◆ **Given records**
==*==

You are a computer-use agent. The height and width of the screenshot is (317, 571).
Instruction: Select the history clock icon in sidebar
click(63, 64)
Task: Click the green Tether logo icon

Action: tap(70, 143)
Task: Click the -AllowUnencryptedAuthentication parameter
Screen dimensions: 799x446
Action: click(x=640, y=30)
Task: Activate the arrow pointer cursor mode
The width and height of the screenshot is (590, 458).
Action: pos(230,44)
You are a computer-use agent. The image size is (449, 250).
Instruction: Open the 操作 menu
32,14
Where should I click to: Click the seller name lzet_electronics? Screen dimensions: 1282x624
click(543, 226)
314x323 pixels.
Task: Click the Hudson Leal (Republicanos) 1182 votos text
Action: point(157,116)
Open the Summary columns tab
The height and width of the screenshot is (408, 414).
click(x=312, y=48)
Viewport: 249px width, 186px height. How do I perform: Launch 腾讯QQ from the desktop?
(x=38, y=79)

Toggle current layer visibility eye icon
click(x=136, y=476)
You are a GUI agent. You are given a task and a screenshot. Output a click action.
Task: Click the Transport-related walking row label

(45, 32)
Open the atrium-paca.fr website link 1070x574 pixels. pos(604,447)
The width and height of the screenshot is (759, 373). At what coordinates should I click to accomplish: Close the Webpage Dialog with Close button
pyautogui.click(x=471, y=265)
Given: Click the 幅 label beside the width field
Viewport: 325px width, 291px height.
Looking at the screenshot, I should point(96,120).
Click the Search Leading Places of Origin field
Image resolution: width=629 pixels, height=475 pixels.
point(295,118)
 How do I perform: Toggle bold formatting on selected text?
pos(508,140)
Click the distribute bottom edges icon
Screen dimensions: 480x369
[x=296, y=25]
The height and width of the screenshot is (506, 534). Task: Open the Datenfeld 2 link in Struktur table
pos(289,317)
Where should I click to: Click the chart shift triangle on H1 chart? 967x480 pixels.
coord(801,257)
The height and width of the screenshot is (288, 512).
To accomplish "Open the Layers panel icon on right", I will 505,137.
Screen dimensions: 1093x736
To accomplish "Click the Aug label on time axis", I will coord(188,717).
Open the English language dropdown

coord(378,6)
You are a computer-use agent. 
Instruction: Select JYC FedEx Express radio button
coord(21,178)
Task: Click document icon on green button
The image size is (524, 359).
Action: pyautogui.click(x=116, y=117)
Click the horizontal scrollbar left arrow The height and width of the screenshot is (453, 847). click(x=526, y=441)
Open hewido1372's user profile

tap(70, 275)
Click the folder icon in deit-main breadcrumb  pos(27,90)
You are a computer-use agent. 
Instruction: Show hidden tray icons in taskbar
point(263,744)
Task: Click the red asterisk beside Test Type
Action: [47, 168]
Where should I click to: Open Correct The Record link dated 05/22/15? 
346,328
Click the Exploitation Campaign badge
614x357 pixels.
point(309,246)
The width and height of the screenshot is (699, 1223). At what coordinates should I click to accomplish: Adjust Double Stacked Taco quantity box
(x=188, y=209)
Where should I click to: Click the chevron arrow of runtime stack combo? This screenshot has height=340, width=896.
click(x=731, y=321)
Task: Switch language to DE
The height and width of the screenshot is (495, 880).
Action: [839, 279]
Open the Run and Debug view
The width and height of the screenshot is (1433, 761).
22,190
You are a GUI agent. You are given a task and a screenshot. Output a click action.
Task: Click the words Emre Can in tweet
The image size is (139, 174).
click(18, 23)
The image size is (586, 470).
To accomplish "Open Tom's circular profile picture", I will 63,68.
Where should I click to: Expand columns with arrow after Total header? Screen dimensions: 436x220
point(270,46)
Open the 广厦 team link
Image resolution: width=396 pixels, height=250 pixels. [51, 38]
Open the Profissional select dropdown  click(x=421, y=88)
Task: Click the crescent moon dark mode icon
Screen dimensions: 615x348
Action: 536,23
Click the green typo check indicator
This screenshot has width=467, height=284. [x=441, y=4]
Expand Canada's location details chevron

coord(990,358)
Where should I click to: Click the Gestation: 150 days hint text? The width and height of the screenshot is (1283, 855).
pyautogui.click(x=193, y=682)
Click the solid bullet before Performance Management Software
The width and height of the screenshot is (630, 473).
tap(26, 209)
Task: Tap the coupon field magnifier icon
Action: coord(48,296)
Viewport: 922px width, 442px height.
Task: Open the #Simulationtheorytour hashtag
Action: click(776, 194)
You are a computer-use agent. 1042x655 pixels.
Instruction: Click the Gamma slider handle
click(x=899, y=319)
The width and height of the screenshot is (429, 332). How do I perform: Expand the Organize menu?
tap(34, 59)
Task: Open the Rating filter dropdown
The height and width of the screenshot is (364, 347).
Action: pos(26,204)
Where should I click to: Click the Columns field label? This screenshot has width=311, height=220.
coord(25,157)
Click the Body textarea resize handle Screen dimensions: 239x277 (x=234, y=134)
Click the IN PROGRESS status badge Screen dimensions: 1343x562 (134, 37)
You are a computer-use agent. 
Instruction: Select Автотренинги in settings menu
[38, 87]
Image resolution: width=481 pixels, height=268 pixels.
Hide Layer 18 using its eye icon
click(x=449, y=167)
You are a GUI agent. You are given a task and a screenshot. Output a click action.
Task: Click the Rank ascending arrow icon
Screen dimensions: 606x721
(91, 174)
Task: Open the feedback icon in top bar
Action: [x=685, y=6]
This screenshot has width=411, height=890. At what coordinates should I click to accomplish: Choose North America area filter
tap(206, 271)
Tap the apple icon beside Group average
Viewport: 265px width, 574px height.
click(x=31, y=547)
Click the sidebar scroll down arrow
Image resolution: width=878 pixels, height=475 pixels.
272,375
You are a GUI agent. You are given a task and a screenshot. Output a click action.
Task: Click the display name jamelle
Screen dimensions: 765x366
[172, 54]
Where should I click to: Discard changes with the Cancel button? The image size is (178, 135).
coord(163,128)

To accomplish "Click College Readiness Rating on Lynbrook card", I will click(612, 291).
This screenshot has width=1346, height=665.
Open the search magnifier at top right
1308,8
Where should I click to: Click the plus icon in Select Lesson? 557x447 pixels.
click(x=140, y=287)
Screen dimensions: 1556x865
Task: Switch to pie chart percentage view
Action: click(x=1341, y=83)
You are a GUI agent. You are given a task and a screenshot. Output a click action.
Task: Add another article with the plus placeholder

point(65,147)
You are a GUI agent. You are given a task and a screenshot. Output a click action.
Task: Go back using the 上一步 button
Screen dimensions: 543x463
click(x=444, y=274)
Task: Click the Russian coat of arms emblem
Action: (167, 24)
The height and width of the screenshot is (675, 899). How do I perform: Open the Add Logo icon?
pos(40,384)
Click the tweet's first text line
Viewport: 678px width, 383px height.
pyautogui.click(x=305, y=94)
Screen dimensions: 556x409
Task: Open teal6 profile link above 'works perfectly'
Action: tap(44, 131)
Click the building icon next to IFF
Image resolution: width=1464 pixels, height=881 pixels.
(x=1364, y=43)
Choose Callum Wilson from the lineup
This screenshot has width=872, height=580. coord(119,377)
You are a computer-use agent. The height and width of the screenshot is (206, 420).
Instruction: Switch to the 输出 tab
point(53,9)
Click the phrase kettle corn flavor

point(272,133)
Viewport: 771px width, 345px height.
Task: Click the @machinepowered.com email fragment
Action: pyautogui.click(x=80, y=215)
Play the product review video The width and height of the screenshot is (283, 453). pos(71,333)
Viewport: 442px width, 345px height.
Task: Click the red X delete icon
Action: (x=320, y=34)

==*==

◆ **Required action**
The expected output is every line of the records in which the string "Rating" appears.

◆ **Task answer**
Task: Open the Rating filter dropdown
To accomplish "Click College Readiness Rating on Lynbrook card", I will click(612, 291).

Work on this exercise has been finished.